» **Task item**:
Revise the rows from the line containing "At what (x,y)" through the end of the rows, swapping "coordinate pair" for "point" and keeping everything else unchanged. Leave the pictures out of your output.

» **Supplied material**:
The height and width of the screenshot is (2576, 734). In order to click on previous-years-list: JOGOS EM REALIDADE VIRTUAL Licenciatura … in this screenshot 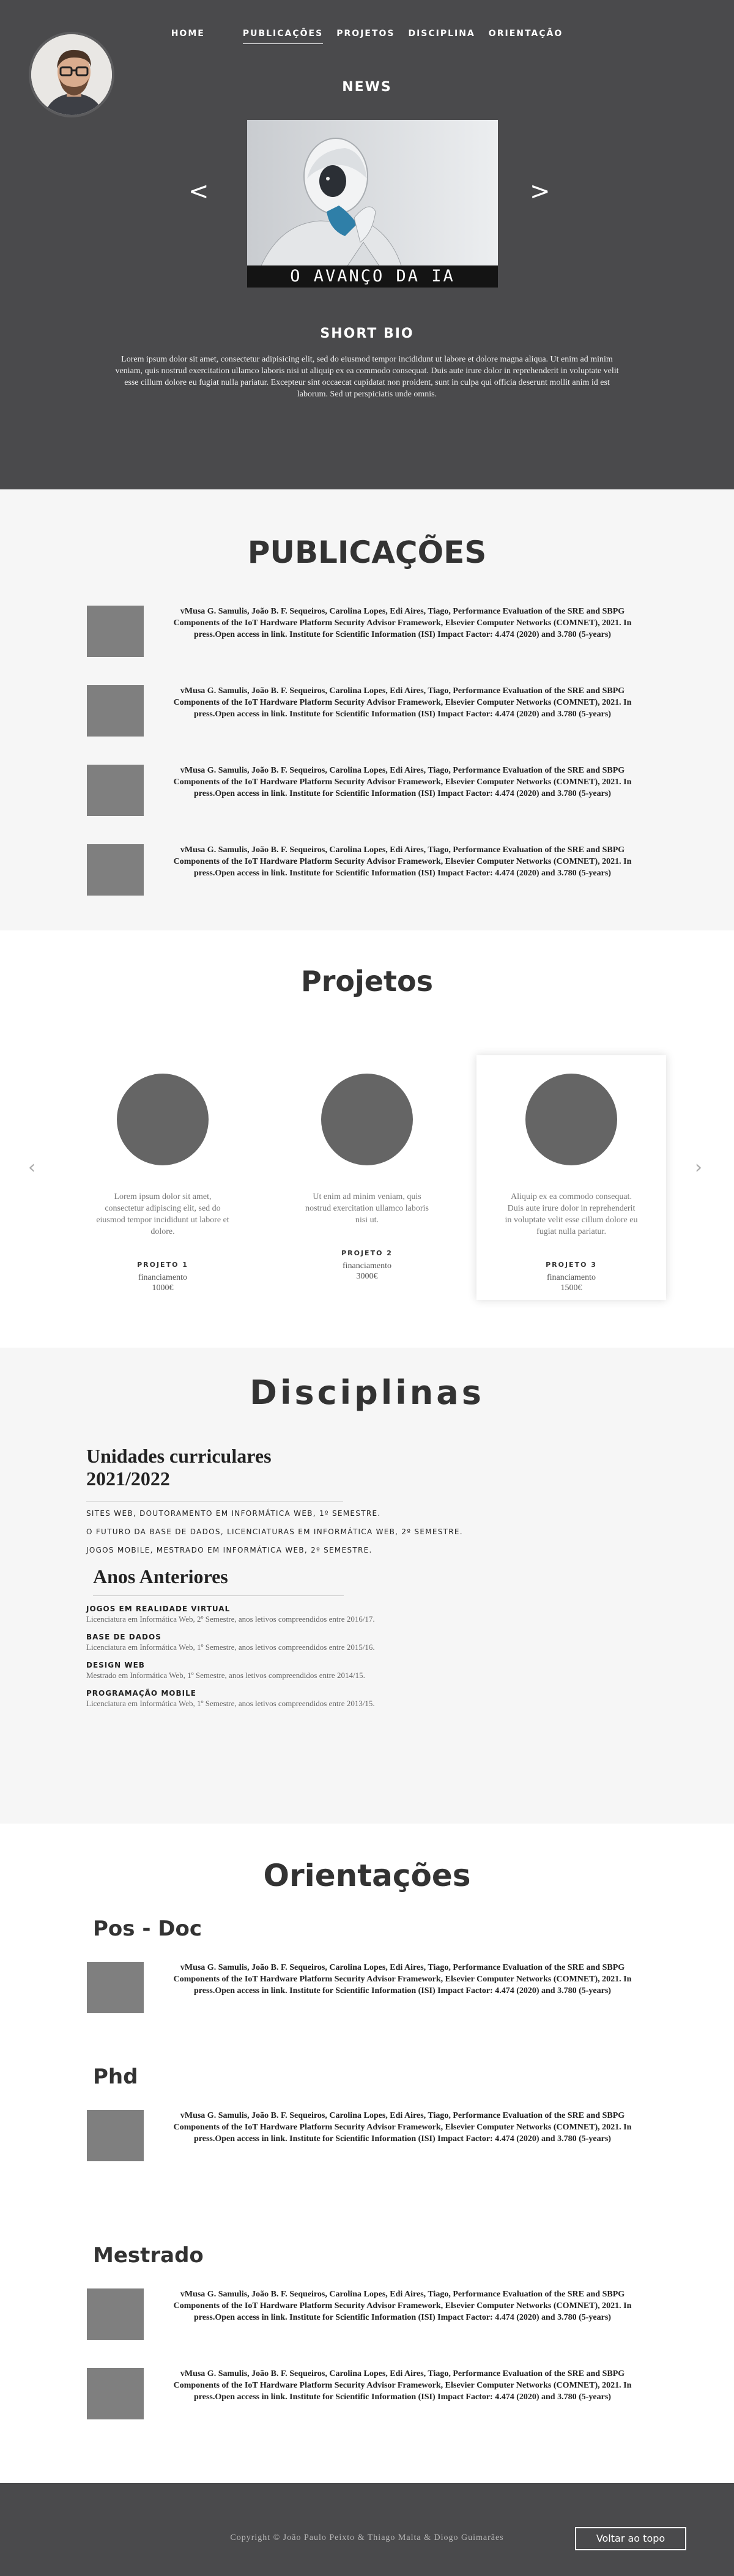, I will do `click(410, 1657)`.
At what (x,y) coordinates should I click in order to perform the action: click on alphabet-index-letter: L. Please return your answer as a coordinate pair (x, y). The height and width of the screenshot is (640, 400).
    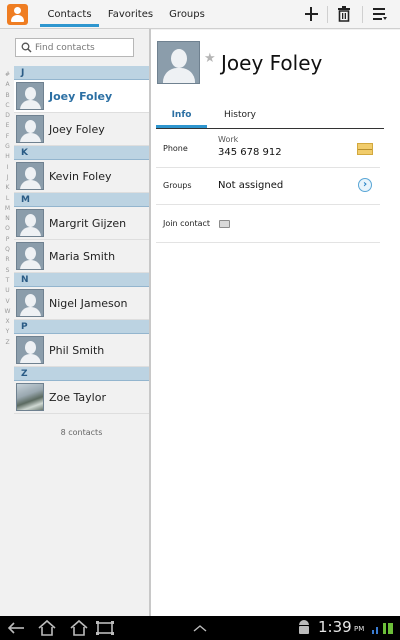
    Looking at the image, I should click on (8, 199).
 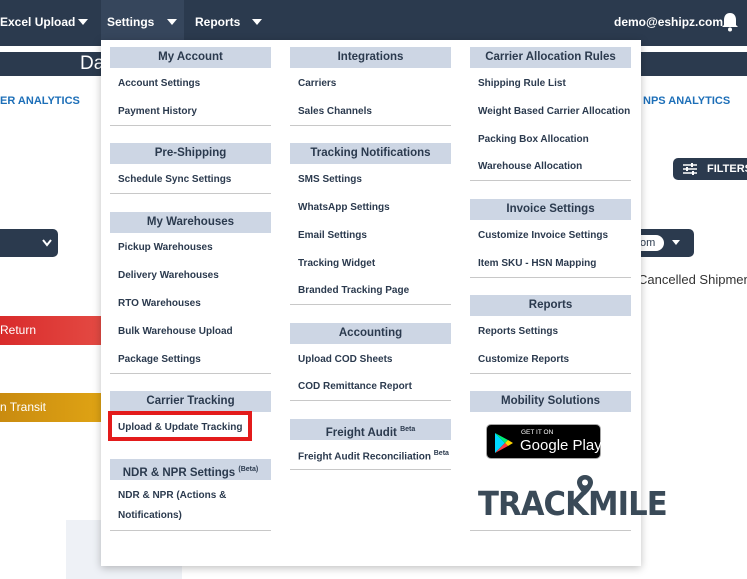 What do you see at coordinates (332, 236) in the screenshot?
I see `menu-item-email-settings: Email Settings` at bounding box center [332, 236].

» **Response below**:
At what (x,y) coordinates should I click in order to perform the action: click on alphabet-index-letter: L. Please return your answer as a point (x, y). The height and width of the screenshot is (640, 400).
    Looking at the image, I should click on (8, 199).
  What do you see at coordinates (332, 236) in the screenshot?
I see `menu-item-email-settings: Email Settings` at bounding box center [332, 236].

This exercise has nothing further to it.